Iain McGilchrist in his book on the brain, The Master and HIs Emissary
As we traverse this life in the context of the Information Age, we have an inherent tendency to reduce what we experience into facts and figures that can be analyzed. This quality of attention is second nature. To reduce everything into its smallest component parts seems normal to us. After all, our end goal is to understand. And our understanding of understanding is that gathering more and more information is the best method of pursuit.
And yet, if we are honest with ourselves, our end goal is deeper than mere understanding. Our end goal is to understand in order to take advantage. Information is currency, and with it we may purchase that which benefits us.
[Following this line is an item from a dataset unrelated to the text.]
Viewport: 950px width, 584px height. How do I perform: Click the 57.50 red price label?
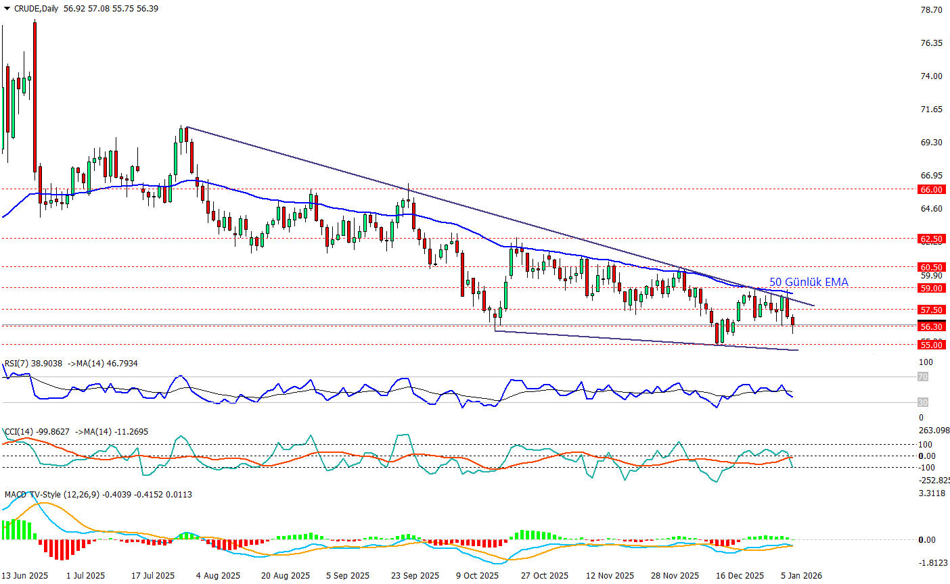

And yet, as McGilchrist and Shakespeare and Ulysses and the core of our own souls would observe, such a pursuit cannot help but see everything and everyone as utilitarian. Nature becomes a heap of resources to exploit. People become a grid of traits and resources with which to judge as useful, irrelevant, or in need of cancellation.
This reductionist mindset, this reduced quality of attention, has infiltrated not just society at large, but, in a bit of irony, all of its component parts – including the church. The Church, as we will see in today’s episode, is called to a much higher quality of attention. One that sees Nature as the glory of God and people as his image-bearers, even the least of all people as Jesus himself.
Today we will review the last six episodes of Awestruck and how each of their individual themes collectively make the whole message we marvel at today more than just the sum of its parts.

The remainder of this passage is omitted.